Problem description:
The whole answer is the data below, retyped exactly.

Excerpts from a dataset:
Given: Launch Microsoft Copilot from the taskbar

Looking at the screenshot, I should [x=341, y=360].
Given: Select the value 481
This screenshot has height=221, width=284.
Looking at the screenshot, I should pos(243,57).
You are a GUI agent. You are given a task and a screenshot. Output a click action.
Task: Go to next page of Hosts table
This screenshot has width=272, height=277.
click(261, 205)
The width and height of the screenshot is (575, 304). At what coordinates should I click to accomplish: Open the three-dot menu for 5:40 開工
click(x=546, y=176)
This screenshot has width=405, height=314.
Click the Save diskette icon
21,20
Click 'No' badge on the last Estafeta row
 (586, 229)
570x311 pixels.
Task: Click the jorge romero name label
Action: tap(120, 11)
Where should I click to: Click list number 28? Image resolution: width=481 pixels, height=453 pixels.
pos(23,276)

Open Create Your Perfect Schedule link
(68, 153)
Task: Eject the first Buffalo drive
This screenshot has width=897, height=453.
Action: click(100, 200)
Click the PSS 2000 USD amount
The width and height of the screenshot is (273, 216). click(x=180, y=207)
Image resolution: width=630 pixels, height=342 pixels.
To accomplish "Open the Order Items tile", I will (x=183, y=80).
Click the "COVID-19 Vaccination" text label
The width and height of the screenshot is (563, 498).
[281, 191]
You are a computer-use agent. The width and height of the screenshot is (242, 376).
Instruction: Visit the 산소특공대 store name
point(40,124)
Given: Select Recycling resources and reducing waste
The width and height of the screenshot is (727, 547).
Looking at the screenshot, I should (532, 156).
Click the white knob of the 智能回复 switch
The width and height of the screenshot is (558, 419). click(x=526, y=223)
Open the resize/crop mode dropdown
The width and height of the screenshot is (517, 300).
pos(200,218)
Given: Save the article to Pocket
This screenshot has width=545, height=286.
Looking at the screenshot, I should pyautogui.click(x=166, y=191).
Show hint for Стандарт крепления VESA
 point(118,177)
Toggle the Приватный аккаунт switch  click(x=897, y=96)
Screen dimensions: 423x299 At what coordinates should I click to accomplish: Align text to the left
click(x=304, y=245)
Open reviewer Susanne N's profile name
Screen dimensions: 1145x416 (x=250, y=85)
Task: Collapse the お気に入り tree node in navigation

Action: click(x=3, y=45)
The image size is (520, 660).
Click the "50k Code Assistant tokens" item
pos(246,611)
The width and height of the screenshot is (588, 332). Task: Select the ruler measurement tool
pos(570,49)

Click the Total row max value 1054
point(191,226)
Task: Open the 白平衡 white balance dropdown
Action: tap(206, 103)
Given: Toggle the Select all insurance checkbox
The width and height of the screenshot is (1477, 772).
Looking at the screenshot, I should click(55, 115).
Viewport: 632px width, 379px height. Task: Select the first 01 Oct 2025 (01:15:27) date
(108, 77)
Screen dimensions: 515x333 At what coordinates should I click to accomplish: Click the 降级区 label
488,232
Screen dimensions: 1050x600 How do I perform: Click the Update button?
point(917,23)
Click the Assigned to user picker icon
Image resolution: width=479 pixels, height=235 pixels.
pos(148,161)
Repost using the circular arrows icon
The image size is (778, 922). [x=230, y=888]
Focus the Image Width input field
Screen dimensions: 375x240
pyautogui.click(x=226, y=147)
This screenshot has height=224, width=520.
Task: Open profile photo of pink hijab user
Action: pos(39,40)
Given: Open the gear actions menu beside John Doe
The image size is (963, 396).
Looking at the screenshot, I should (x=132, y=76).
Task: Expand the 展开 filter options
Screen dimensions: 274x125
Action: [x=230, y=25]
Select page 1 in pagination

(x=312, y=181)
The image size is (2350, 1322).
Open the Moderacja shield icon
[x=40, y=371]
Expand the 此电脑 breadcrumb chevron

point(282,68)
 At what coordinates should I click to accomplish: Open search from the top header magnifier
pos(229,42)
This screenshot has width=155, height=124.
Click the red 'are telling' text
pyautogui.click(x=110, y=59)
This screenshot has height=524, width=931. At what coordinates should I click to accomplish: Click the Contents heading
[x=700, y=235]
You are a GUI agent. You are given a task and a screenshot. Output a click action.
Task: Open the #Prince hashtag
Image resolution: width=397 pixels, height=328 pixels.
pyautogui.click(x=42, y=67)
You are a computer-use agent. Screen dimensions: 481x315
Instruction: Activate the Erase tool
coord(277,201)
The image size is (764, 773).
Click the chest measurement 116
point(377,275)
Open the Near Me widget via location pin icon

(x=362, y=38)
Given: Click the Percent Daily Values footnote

Solution:
Given: Launch Microsoft Copilot from the taskbar

Looking at the screenshot, I should [x=341, y=360].
Given: Select the value 481
This screenshot has height=221, width=284.
Looking at the screenshot, I should pos(243,57).
You are a GUI agent. You are given a task and a screenshot. Output a click action.
Task: Go to next page of Hosts table
This screenshot has width=272, height=277.
click(261, 205)
The width and height of the screenshot is (575, 304). At what coordinates should I click to accomplish: Open the three-dot menu for 5:40 開工
click(x=546, y=176)
This screenshot has width=405, height=314.
Click the Save diskette icon
21,20
Click 'No' badge on the last Estafeta row
 (586, 229)
570x311 pixels.
Task: Click the jorge romero name label
Action: tap(120, 11)
Where should I click to: Click list number 28? Image resolution: width=481 pixels, height=453 pixels.
pos(23,276)

Open Create Your Perfect Schedule link
(68, 153)
Task: Eject the first Buffalo drive
This screenshot has width=897, height=453.
Action: click(100, 200)
Click the PSS 2000 USD amount
The width and height of the screenshot is (273, 216). click(x=180, y=207)
Image resolution: width=630 pixels, height=342 pixels.
To accomplish "Open the Order Items tile", I will (x=183, y=80).
Click the "COVID-19 Vaccination" text label
The width and height of the screenshot is (563, 498).
[281, 191]
You are a computer-use agent. The width and height of the screenshot is (242, 376).
Instruction: Visit the 산소특공대 store name
point(40,124)
Given: Select Recycling resources and reducing waste
The width and height of the screenshot is (727, 547).
Looking at the screenshot, I should (532, 156).
Click the white knob of the 智能回复 switch
The width and height of the screenshot is (558, 419). click(x=526, y=223)
Open the resize/crop mode dropdown
The width and height of the screenshot is (517, 300).
pos(200,218)
Given: Save the article to Pocket
This screenshot has width=545, height=286.
Looking at the screenshot, I should pyautogui.click(x=166, y=191).
Show hint for Стандарт крепления VESA
 point(118,177)
Toggle the Приватный аккаунт switch  click(x=897, y=96)
Screen dimensions: 423x299 At what coordinates should I click to accomplish: Align text to the left
click(x=304, y=245)
Open reviewer Susanne N's profile name
Screen dimensions: 1145x416 (x=250, y=85)
Task: Collapse the お気に入り tree node in navigation

Action: click(x=3, y=45)
The image size is (520, 660).
Click the "50k Code Assistant tokens" item
pos(246,611)
The width and height of the screenshot is (588, 332). Task: Select the ruler measurement tool
pos(570,49)

Click the Total row max value 1054
point(191,226)
Task: Open the 白平衡 white balance dropdown
Action: tap(206, 103)
Given: Toggle the Select all insurance checkbox
The width and height of the screenshot is (1477, 772).
Looking at the screenshot, I should click(55, 115).
Viewport: 632px width, 379px height. Task: Select the first 01 Oct 2025 (01:15:27) date
(108, 77)
Screen dimensions: 515x333 At what coordinates should I click to accomplish: Click the 降级区 label
488,232
Screen dimensions: 1050x600 How do I perform: Click the Update button?
point(917,23)
Click the Assigned to user picker icon
Image resolution: width=479 pixels, height=235 pixels.
pos(148,161)
Repost using the circular arrows icon
The image size is (778, 922). [x=230, y=888]
Focus the Image Width input field
Screen dimensions: 375x240
pyautogui.click(x=226, y=147)
This screenshot has height=224, width=520.
Task: Open profile photo of pink hijab user
Action: pos(39,40)
Given: Open the gear actions menu beside John Doe
The image size is (963, 396).
Looking at the screenshot, I should (x=132, y=76).
Task: Expand the 展开 filter options
Screen dimensions: 274x125
Action: [x=230, y=25]
Select page 1 in pagination

(x=312, y=181)
The image size is (2350, 1322).
Open the Moderacja shield icon
[x=40, y=371]
Expand the 此电脑 breadcrumb chevron

point(282,68)
 At what coordinates should I click to accomplish: Open search from the top header magnifier
pos(229,42)
This screenshot has width=155, height=124.
Click the red 'are telling' text
pyautogui.click(x=110, y=59)
This screenshot has height=524, width=931. At what coordinates should I click to accomplish: Click the Contents heading
[x=700, y=235]
You are a GUI agent. You are given a task and a screenshot. Output a click action.
Task: Open the #Prince hashtag
Image resolution: width=397 pixels, height=328 pixels.
pyautogui.click(x=42, y=67)
You are a computer-use agent. Screen dimensions: 481x315
Instruction: Activate the Erase tool
coord(277,201)
The image size is (764, 773).
Click the chest measurement 116
point(377,275)
Open the Near Me widget via location pin icon

(x=362, y=38)
Given: Click the Percent Daily Values footnote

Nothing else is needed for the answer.